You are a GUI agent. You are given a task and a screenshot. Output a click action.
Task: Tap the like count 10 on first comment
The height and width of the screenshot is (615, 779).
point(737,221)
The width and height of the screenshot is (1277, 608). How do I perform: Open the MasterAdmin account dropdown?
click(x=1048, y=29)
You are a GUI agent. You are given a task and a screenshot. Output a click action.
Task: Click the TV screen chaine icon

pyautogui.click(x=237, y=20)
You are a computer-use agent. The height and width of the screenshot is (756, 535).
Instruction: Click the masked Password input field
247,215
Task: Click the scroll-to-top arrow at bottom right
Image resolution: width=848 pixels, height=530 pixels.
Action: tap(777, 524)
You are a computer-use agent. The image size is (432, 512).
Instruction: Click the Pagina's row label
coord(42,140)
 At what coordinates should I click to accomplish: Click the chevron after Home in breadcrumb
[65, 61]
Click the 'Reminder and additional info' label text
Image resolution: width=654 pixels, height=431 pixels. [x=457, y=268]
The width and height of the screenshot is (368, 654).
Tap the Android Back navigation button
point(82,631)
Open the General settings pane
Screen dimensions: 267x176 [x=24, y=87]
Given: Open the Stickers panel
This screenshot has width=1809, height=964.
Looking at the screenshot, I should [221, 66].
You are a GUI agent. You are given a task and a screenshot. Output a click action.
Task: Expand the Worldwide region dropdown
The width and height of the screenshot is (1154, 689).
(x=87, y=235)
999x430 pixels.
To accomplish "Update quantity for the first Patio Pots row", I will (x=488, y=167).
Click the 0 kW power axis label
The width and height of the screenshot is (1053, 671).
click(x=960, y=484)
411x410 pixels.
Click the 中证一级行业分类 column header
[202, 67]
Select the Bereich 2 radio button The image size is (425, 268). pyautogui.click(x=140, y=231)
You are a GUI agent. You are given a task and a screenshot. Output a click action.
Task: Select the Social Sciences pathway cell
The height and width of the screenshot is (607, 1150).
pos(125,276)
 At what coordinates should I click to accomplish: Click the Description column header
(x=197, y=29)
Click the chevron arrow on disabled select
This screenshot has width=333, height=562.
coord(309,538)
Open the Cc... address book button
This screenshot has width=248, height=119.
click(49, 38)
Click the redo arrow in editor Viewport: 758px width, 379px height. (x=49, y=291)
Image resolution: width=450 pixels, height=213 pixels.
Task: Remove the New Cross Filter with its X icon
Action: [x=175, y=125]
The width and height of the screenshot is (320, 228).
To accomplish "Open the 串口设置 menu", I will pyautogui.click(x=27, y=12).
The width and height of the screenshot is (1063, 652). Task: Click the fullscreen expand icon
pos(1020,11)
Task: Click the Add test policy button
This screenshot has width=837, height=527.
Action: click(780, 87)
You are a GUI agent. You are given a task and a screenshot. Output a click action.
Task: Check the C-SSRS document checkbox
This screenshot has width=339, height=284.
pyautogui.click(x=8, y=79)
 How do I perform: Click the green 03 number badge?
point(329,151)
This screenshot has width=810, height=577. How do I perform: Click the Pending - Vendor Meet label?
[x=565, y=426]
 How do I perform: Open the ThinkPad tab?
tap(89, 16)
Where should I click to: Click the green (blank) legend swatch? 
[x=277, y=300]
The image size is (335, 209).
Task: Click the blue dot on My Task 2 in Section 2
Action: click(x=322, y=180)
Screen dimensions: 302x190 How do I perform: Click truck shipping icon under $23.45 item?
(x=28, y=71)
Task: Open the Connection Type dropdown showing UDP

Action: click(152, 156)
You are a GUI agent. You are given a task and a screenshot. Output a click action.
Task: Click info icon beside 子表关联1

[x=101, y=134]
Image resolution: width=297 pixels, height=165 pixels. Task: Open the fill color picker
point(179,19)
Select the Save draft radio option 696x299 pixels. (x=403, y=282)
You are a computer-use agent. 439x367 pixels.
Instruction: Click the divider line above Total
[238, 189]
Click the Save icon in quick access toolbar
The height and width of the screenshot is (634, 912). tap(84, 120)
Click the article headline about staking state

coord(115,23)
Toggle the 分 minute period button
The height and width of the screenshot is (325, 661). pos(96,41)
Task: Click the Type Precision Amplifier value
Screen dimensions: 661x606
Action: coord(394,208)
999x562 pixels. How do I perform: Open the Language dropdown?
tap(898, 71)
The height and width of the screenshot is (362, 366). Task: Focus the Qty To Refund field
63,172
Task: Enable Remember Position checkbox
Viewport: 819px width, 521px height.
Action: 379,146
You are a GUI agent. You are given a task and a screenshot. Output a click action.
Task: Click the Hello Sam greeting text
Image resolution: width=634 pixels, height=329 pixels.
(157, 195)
□ □ □ □ □ □ □
◆ DIRECTIONS FOR THIS TASK
Once the records have been read, print them all again exactly.

◆ SOLUTION
You are a GUI agent. You are given a task and a screenshot. Output a click action.
Task: Tap the like count 10 on first comment
The height and width of the screenshot is (615, 779).
point(737,221)
The width and height of the screenshot is (1277, 608). How do I perform: Open the MasterAdmin account dropdown?
click(x=1048, y=29)
You are a GUI agent. You are given a task and a screenshot. Output a click action.
Task: Click the TV screen chaine icon

pyautogui.click(x=237, y=20)
You are a computer-use agent. The height and width of the screenshot is (756, 535).
Instruction: Click the masked Password input field
247,215
Task: Click the scroll-to-top arrow at bottom right
Image resolution: width=848 pixels, height=530 pixels.
Action: tap(777, 524)
You are a computer-use agent. The image size is (432, 512).
Instruction: Click the Pagina's row label
coord(42,140)
 At what coordinates should I click to accomplish: Click the chevron after Home in breadcrumb
[65, 61]
Click the 'Reminder and additional info' label text
Image resolution: width=654 pixels, height=431 pixels. [x=457, y=268]
The width and height of the screenshot is (368, 654).
Tap the Android Back navigation button
point(82,631)
Open the General settings pane
Screen dimensions: 267x176 [x=24, y=87]
Given: Open the Stickers panel
This screenshot has width=1809, height=964.
Looking at the screenshot, I should [221, 66].
You are a GUI agent. You are given a task and a screenshot. Output a click action.
Task: Expand the Worldwide region dropdown
The width and height of the screenshot is (1154, 689).
(x=87, y=235)
999x430 pixels.
To accomplish "Update quantity for the first Patio Pots row", I will (x=488, y=167).
Click the 0 kW power axis label
The width and height of the screenshot is (1053, 671).
click(x=960, y=484)
411x410 pixels.
Click the 中证一级行业分类 column header
[202, 67]
Select the Bereich 2 radio button The image size is (425, 268). pyautogui.click(x=140, y=231)
You are a GUI agent. You are given a task and a screenshot. Output a click action.
Task: Select the Social Sciences pathway cell
The height and width of the screenshot is (607, 1150).
pos(125,276)
 At what coordinates should I click to accomplish: Click the Description column header
(x=197, y=29)
Click the chevron arrow on disabled select
This screenshot has width=333, height=562.
coord(309,538)
Open the Cc... address book button
This screenshot has width=248, height=119.
click(49, 38)
Click the redo arrow in editor Viewport: 758px width, 379px height. (x=49, y=291)
Image resolution: width=450 pixels, height=213 pixels.
Task: Remove the New Cross Filter with its X icon
Action: [x=175, y=125]
The width and height of the screenshot is (320, 228).
To accomplish "Open the 串口设置 menu", I will pyautogui.click(x=27, y=12).
The width and height of the screenshot is (1063, 652). Task: Click the fullscreen expand icon
pos(1020,11)
Task: Click the Add test policy button
This screenshot has width=837, height=527.
Action: click(780, 87)
You are a GUI agent. You are given a task and a screenshot. Output a click action.
Task: Check the C-SSRS document checkbox
This screenshot has width=339, height=284.
pyautogui.click(x=8, y=79)
 How do I perform: Click the green 03 number badge?
point(329,151)
This screenshot has width=810, height=577. How do I perform: Click the Pending - Vendor Meet label?
[x=565, y=426]
 How do I perform: Open the ThinkPad tab?
tap(89, 16)
Where should I click to: Click the green (blank) legend swatch? 
[x=277, y=300]
The image size is (335, 209).
Task: Click the blue dot on My Task 2 in Section 2
Action: click(x=322, y=180)
Screen dimensions: 302x190 How do I perform: Click truck shipping icon under $23.45 item?
(x=28, y=71)
Task: Open the Connection Type dropdown showing UDP

Action: click(152, 156)
You are a GUI agent. You are given a task and a screenshot. Output a click action.
Task: Click info icon beside 子表关联1

[x=101, y=134]
Image resolution: width=297 pixels, height=165 pixels. Task: Open the fill color picker
point(179,19)
Select the Save draft radio option 696x299 pixels. (x=403, y=282)
You are a computer-use agent. 439x367 pixels.
Instruction: Click the divider line above Total
[238, 189]
Click the Save icon in quick access toolbar
The height and width of the screenshot is (634, 912). tap(84, 120)
Click the article headline about staking state

coord(115,23)
Toggle the 分 minute period button
The height and width of the screenshot is (325, 661). pos(96,41)
Task: Click the Type Precision Amplifier value
Screen dimensions: 661x606
Action: coord(394,208)
999x562 pixels. How do I perform: Open the Language dropdown?
tap(898, 71)
The height and width of the screenshot is (362, 366). Task: Focus the Qty To Refund field
63,172
Task: Enable Remember Position checkbox
Viewport: 819px width, 521px height.
Action: 379,146
You are a GUI agent. You are given a task and a screenshot. Output a click action.
Task: Click the Hello Sam greeting text
Image resolution: width=634 pixels, height=329 pixels.
(157, 195)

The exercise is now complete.